ACTION ITEM =>
Wherever "computer" turns up in a line of the entries below, that line counts. Say how many such lines there are, with no other words.

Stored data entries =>
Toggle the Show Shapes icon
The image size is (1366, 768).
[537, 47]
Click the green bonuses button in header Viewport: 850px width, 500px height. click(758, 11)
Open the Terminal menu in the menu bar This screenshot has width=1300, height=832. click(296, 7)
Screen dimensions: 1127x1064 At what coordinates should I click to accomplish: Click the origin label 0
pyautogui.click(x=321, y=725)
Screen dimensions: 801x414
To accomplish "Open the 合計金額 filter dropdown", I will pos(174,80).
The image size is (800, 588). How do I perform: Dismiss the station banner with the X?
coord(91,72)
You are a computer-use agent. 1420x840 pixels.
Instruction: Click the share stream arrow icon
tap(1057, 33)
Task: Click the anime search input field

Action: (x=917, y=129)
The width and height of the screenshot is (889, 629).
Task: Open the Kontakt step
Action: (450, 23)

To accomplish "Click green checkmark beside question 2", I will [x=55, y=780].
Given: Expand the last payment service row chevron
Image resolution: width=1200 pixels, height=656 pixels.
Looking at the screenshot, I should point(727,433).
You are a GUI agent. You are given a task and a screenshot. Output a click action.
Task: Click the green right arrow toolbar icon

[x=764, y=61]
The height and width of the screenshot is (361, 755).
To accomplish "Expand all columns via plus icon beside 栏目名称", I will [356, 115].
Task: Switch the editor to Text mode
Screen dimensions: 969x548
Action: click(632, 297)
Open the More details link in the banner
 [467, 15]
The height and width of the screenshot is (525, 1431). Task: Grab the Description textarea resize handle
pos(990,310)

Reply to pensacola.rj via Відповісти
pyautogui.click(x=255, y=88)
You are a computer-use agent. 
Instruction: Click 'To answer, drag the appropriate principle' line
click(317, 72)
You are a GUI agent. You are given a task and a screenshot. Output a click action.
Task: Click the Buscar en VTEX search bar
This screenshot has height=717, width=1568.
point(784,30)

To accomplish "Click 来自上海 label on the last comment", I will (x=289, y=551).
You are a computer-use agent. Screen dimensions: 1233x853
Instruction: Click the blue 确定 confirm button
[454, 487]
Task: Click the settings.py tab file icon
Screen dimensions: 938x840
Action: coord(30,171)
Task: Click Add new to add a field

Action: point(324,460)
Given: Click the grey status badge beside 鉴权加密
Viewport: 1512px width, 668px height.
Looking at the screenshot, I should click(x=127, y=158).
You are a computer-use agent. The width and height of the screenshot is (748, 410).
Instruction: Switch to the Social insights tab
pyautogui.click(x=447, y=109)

WRITTEN RESPONSE =>
4